Here some functions from the standard library are used to first get a list of all C's methods called "react", map this list with a function that extracts types of their arguments, producing a list of message types.
Then my receive function walks this list of message types with
foreach(T; MessageTypes!Reactor), so on each iteration step the type T is different. From this type T a hash gets calculated (MsgTypeHash!T) giving the id for this type of messages. This value is used in case clause, so the following line turns into something like
case 264541:. In the following two lines we read data from the pipe, call deserialization function for this type, and the deserialized message as a struct of type T is passed to proper overload of react method.

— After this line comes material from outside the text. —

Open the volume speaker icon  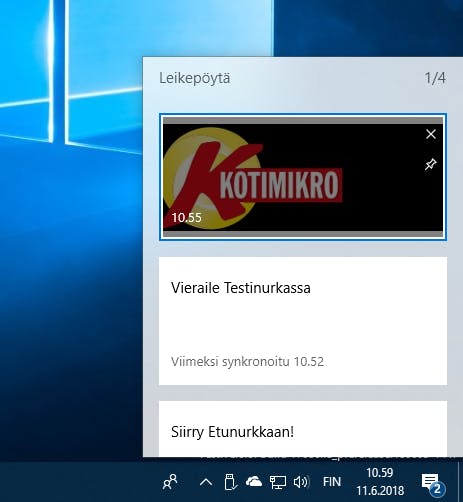pos(301,482)
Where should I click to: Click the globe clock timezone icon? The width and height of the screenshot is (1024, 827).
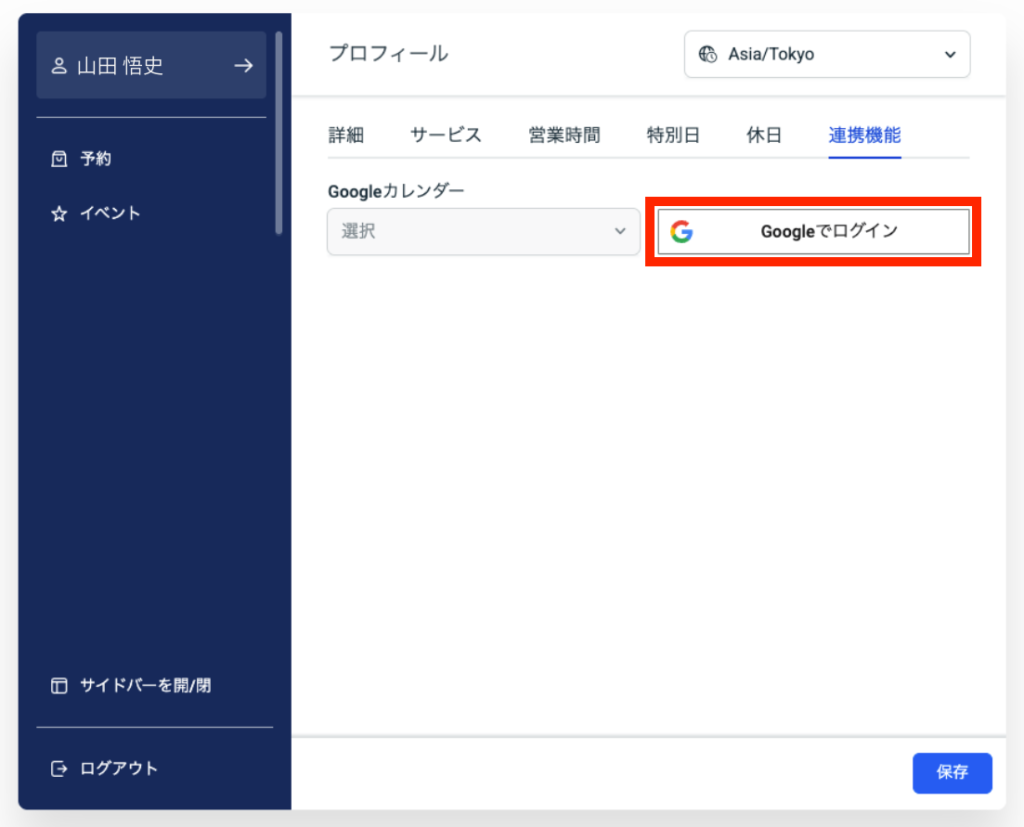tap(708, 54)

All this foreach loop is inside a switch, and it gets unrolled to as many case clauses as there are "react" overloads in Reactor type argument. Each clause is dealing with its own message type, calling different versions of deserialization functions and "react" methods. And that's all the source code! No need to list out all the messages and their ids, risking to forget to update the list. Empty messages are serialized to zero bytes, i.e. only the two-words header is sent. Because their types are named differently they have different message ids, so we can still tell them apart and call appropriate react overloads. In case of a hash collision the compiler will show an error about repeating case clauses, but so far there has been no collisions in practice.

I find this compile-time instrospection and metaprogramming power really amazing, and it makes D language quite addictive.